Model credentials

How a model API key reaches the agent without the agent (or the wire, or the worker host) ever holding it in clear, and how the worker keys that make that possible are pinned. Threat model: ../run-trust.md.

Code: app/credentials.py (resolution), app/crypto/sealed.py + swarm/src/security.py (sealed box + keypairs), app/routers/orch.py (/orch/seal, enrollment consume), swarm/src/sandbox.py (the broker).

Two layers: sealing + brokering

A credential is protected twice:

  1. Sealed to the worker (in transit + at rest on the worker). At claim time pond resolves the credential (project scope org fallback) and seals its env to the claiming worker’s X25519 pubkey via /orch/seal. The cleartext lives in pond memory only long enough to seal; the worker unseals with its private key (unseal_credential). Fail-closed: no pinned pubkey no seal (never a cleartext fallback). The poll response itself carries only a cred_request intent (name + project) — see worker-pool-protocol.

  2. Brokered (in use, away from the agent). Even unsealed, the key isn’t put in the agent’s env. A broker sidecar holds the real key and injects it on the way upstream; the agent env has only a dummy key + BROKER_URL pointing at the broker (the sole egress on broker-only/allowlist networks — see sandbox-isolation). A prompt-injected agent can’t read a key it never had. The broker also never honors a client-supplied upstream host, so it can’t be turned into an open proxy.

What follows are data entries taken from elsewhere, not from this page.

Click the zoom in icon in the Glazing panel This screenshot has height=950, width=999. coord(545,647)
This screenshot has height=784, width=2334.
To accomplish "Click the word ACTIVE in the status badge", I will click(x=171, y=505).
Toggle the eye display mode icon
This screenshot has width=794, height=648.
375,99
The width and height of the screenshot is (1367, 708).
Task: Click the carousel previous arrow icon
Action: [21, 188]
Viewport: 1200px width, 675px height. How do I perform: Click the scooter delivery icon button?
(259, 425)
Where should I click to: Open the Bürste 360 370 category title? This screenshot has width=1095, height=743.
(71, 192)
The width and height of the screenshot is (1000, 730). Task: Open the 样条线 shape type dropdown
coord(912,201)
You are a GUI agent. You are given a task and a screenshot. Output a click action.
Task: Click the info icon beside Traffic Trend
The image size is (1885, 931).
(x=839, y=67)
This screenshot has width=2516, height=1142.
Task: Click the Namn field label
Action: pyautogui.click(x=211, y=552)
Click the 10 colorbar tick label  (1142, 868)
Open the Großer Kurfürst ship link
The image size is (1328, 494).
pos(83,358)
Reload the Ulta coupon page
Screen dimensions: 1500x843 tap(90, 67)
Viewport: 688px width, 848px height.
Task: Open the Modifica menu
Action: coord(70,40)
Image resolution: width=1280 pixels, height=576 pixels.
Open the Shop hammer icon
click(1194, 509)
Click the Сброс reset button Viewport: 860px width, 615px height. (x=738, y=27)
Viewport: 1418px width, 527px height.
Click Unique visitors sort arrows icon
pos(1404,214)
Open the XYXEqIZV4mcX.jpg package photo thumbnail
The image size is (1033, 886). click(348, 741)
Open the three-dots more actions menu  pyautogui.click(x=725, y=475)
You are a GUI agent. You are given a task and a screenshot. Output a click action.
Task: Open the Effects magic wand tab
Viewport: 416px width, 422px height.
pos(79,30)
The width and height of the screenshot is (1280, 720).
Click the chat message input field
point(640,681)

broker_plan is fail-closed: a broker-only stage whose credential isn’t a recognized base-URL-honoring provider is refused rather than run with the raw key in the agent env.

Worker keys

A worker holds two persisted keypairs (each graceful-degrade — absent cryptography simply disables that feature):

KeyTypePurposeCache
sealingX25519unseal credentials + bundle keys (key agreement)*.x25519
signingEd25519sign result attestations*.ed25519

They are different operations and intentionally different keys — a key-agreement key can’t sign.

Pubkey pinning at enrollment

The whole scheme rests on pond pinning the right worker pubkey. The defense against a day-1 compromised orchestrator (which relays the worker’s keys):

  • An operator mints an enrollment code and may paste the worker’s expected fingerprint (read out-of-band via swarm fingerprint). At /orch/enrollment/{code}/consumed the forwarded X25519 pubkey’s fingerprint must match or the consume is refused (the enrollment stays unconsumed).
  • Both the X25519 sealing key (pinned_pubkey) and the Ed25519 signing key (pinned_sig_pubkey) are pinned at that same gated consume; the worker snapshot then prefers the enrollment pin over first-sight TOFU.
  • A later snapshot presenting a different pubkey is rejected (loud warning) — rotation requires evict + re-enroll.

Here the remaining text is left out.